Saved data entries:
* * *

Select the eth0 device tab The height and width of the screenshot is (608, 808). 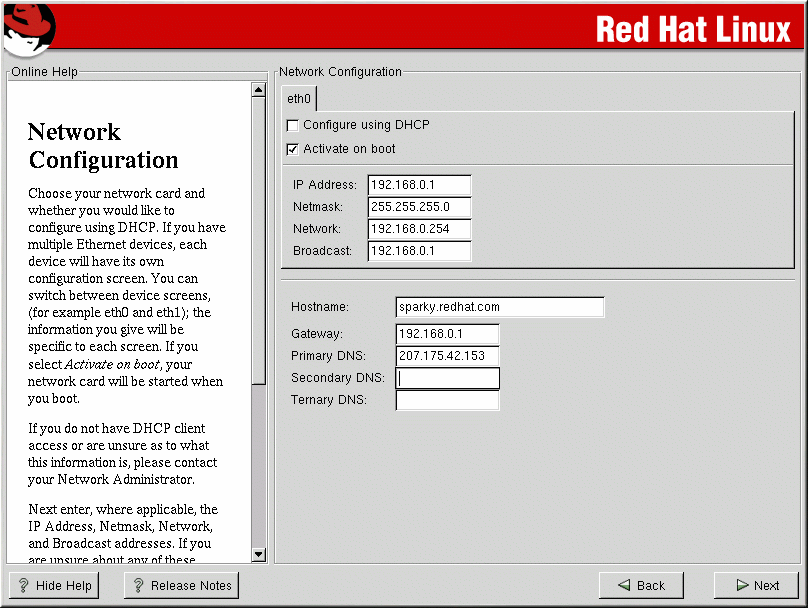point(299,99)
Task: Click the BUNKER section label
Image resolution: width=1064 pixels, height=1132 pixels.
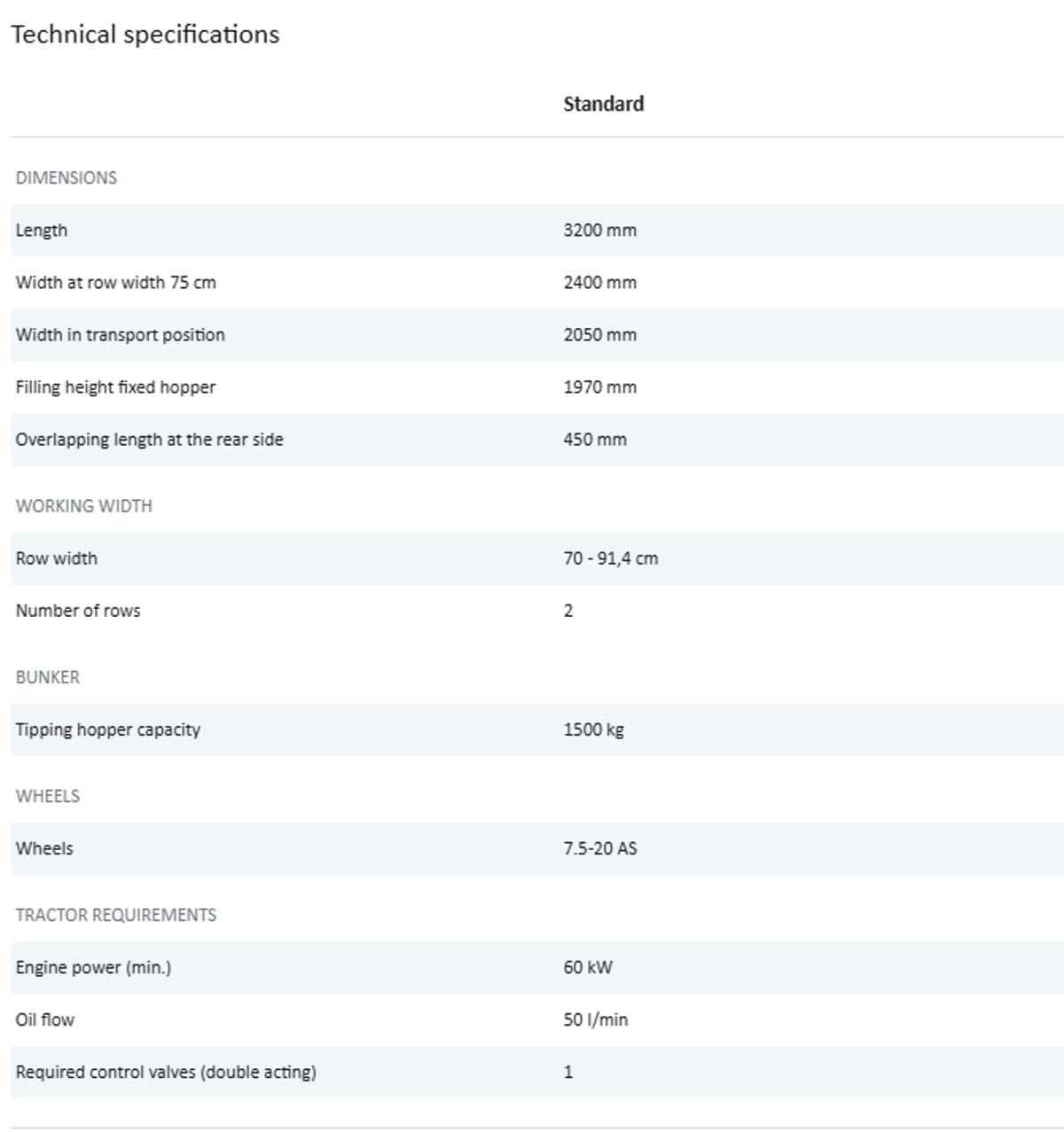Action: [x=48, y=677]
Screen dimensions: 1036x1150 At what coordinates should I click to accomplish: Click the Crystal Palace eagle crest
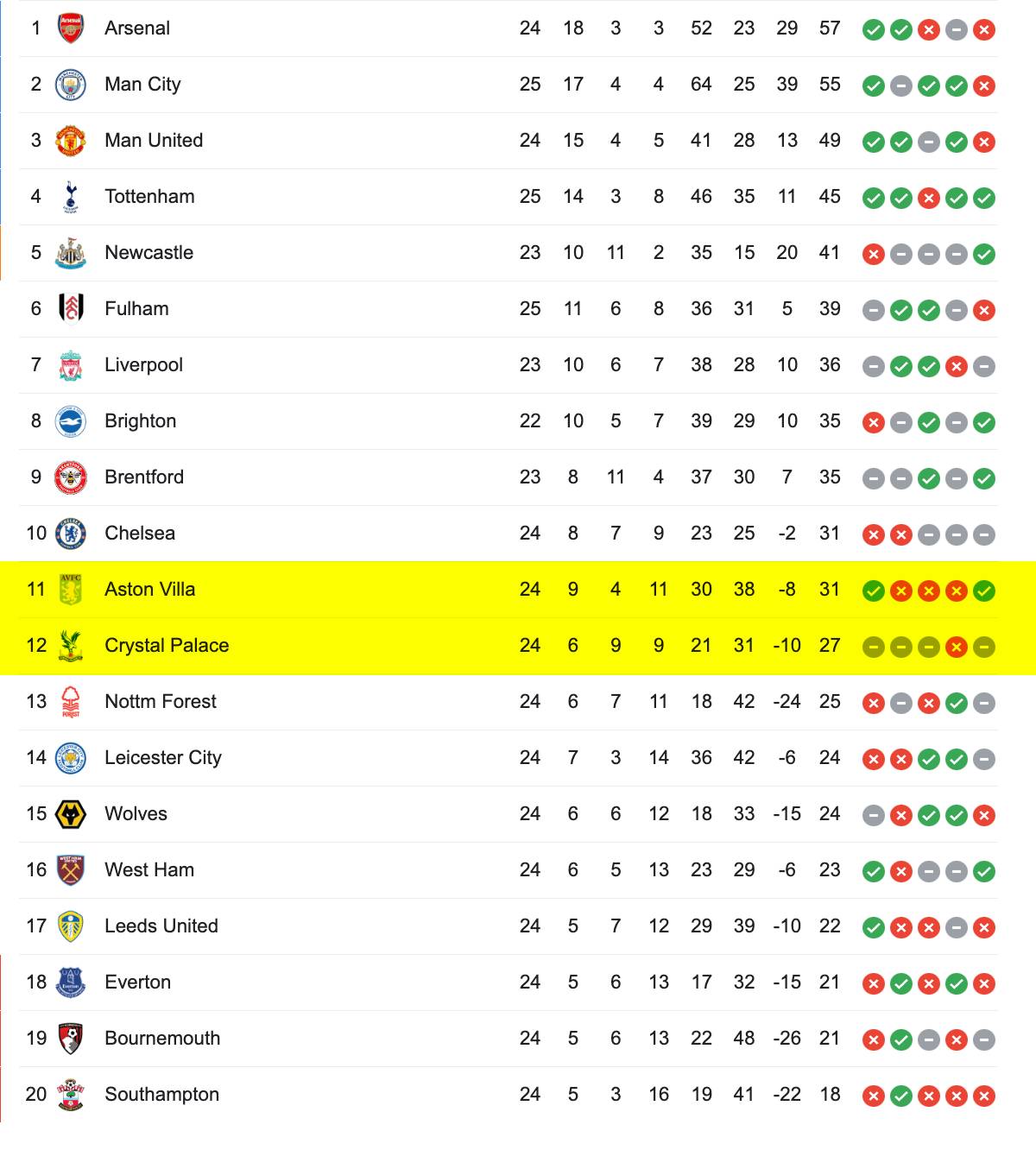(71, 646)
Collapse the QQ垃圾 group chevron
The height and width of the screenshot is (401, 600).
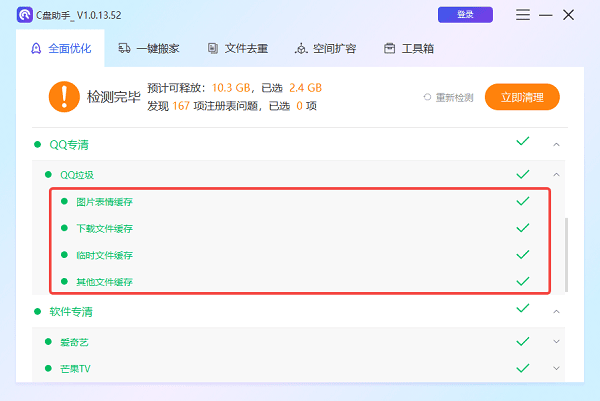coord(556,175)
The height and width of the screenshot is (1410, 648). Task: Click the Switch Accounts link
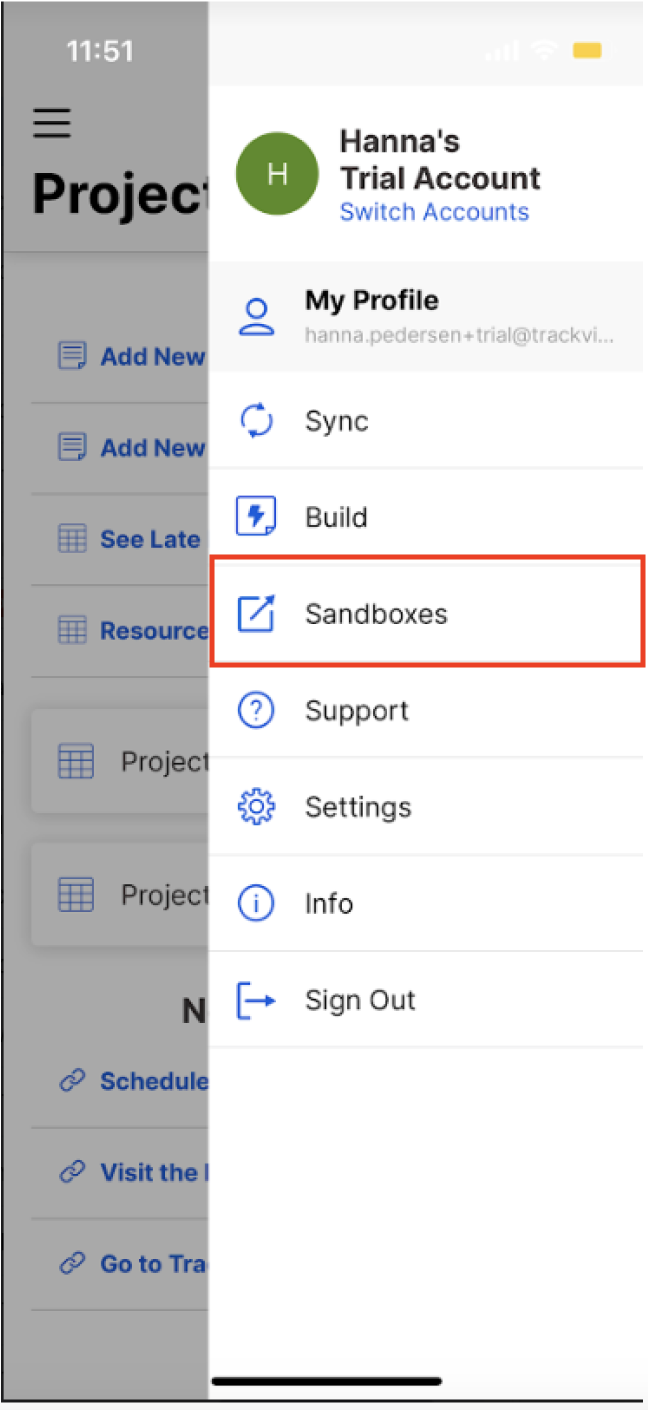(x=434, y=212)
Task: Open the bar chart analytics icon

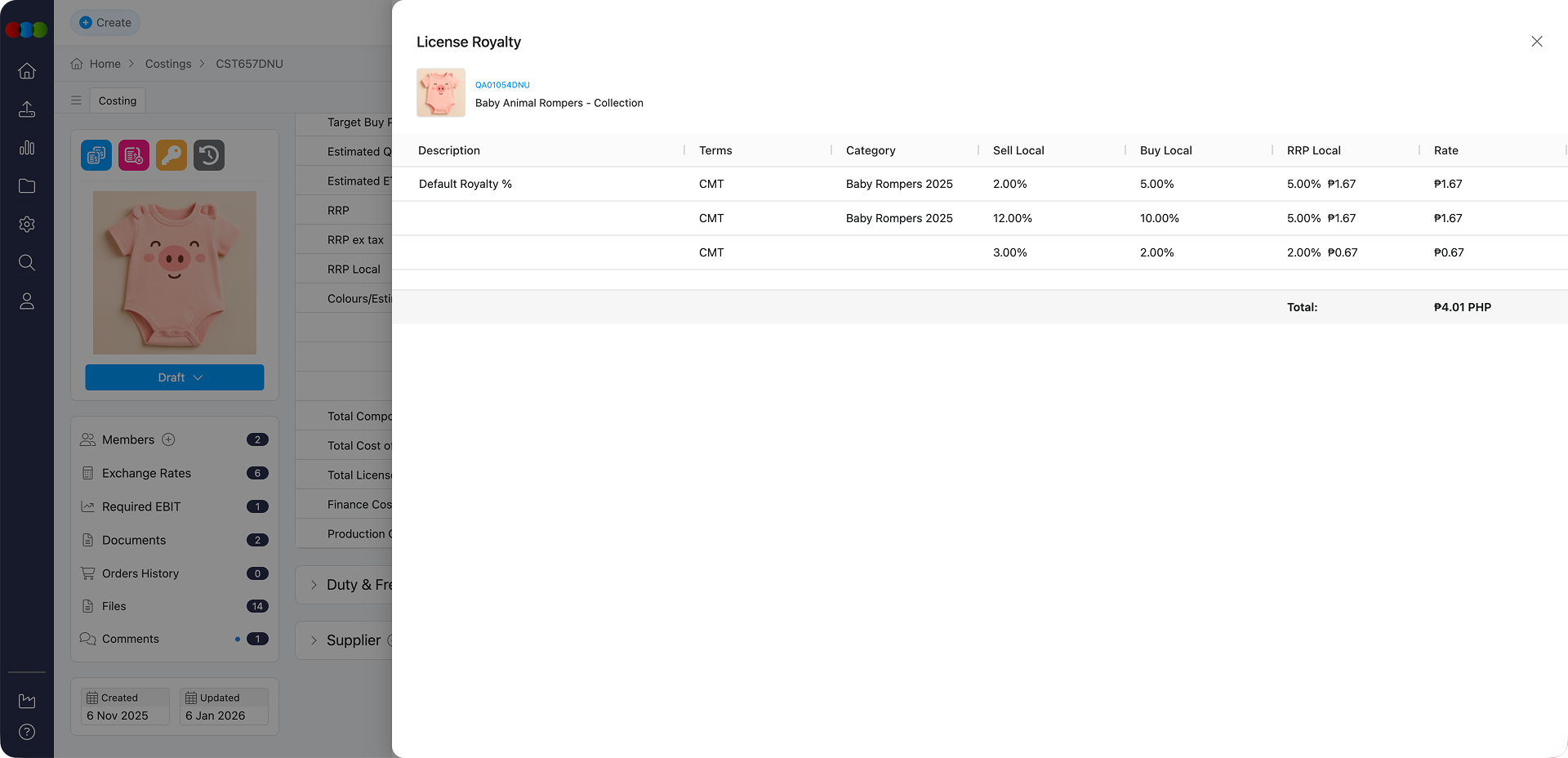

* * *

* WORK ORDER *
Every line from the one containing "Collapse the QQ垃圾 group chevron" through the last line of the data is to be retyped exactly, with nothing added and no pictures included.

* WRITTEN REPLY *
Collapse the QQ垃圾 group chevron
The height and width of the screenshot is (401, 600).
coord(556,175)
The height and width of the screenshot is (1410, 648). Task: Click the Switch Accounts link
(x=434, y=212)
Task: Open the bar chart analytics icon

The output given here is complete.